[Stored items]
§ §
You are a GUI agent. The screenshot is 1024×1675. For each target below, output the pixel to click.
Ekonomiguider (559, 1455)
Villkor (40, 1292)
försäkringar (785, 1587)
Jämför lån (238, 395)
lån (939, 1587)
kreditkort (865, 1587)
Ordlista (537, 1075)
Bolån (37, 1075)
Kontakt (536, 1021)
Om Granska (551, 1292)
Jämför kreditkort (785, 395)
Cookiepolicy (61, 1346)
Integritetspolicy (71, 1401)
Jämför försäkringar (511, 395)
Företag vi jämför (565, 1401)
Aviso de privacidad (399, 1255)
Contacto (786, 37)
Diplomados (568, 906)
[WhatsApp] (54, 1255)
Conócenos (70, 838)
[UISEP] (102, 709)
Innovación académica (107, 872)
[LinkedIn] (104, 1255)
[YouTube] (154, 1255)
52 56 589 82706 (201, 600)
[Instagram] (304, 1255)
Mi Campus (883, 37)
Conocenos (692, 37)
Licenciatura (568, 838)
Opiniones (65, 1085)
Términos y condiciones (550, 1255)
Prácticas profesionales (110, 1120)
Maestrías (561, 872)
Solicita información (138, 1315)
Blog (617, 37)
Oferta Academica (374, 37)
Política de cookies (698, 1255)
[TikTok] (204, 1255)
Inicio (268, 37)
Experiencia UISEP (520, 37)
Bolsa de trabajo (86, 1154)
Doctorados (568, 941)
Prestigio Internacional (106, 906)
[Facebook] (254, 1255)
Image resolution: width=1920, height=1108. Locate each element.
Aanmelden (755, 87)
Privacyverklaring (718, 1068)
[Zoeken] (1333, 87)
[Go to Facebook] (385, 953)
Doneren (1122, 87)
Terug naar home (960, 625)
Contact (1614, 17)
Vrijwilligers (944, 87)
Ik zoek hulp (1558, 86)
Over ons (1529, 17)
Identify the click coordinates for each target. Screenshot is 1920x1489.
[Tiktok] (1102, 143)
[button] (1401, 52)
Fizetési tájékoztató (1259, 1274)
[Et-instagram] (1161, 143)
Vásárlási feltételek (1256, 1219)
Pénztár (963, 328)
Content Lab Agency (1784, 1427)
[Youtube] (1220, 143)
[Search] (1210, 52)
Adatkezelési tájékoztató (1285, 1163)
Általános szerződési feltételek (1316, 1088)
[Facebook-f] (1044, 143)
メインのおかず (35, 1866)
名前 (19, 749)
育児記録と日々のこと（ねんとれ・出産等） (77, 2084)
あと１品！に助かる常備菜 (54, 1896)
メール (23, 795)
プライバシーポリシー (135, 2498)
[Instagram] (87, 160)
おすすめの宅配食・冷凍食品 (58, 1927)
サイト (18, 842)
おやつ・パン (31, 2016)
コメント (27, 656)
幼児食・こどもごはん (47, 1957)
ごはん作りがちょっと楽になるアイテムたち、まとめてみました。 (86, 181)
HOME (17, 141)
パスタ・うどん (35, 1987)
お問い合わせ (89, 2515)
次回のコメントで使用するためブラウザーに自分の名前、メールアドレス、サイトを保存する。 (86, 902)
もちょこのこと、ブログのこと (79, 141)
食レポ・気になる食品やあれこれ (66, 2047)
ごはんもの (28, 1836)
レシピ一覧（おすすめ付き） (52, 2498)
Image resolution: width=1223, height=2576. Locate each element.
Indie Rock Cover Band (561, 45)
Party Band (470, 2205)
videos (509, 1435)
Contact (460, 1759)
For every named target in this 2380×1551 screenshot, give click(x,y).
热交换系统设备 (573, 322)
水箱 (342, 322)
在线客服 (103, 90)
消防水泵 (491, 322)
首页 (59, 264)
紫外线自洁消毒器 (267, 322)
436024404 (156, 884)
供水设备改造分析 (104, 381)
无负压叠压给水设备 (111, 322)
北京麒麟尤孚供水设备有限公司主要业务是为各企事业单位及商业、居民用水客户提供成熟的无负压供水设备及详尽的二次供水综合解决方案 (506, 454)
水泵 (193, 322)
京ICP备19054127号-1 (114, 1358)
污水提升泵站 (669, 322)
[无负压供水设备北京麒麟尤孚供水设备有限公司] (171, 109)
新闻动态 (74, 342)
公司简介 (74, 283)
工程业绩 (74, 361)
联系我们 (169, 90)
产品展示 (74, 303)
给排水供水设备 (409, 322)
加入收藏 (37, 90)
§ §
→ Work to be completed: All lines above from the one with "メインのおかず (35, 1866)" to the one with "レシピ一覧（おすすめ付き） (52, 2498)", inclusive, should be copied exactly, and no other lines.

→ Solution:
メインのおかず (35, 1866)
名前 (19, 749)
育児記録と日々のこと（ねんとれ・出産等） (77, 2084)
あと１品！に助かる常備菜 (54, 1896)
メール (23, 795)
プライバシーポリシー (135, 2498)
[Instagram] (87, 160)
おすすめの宅配食・冷凍食品 (58, 1927)
サイト (18, 842)
おやつ・パン (31, 2016)
コメント (27, 656)
幼児食・こどもごはん (47, 1957)
ごはん作りがちょっと楽になるアイテムたち、まとめてみました。 (86, 181)
HOME (17, 141)
パスタ・うどん (35, 1987)
お問い合わせ (89, 2515)
次回のコメントで使用するためブラウザーに自分の名前、メールアドレス、サイトを保存する。 (86, 902)
もちょこのこと、ブログのこと (79, 141)
食レポ・気になる食品やあれこれ (66, 2047)
ごはんもの (28, 1836)
レシピ一覧（おすすめ付き） (52, 2498)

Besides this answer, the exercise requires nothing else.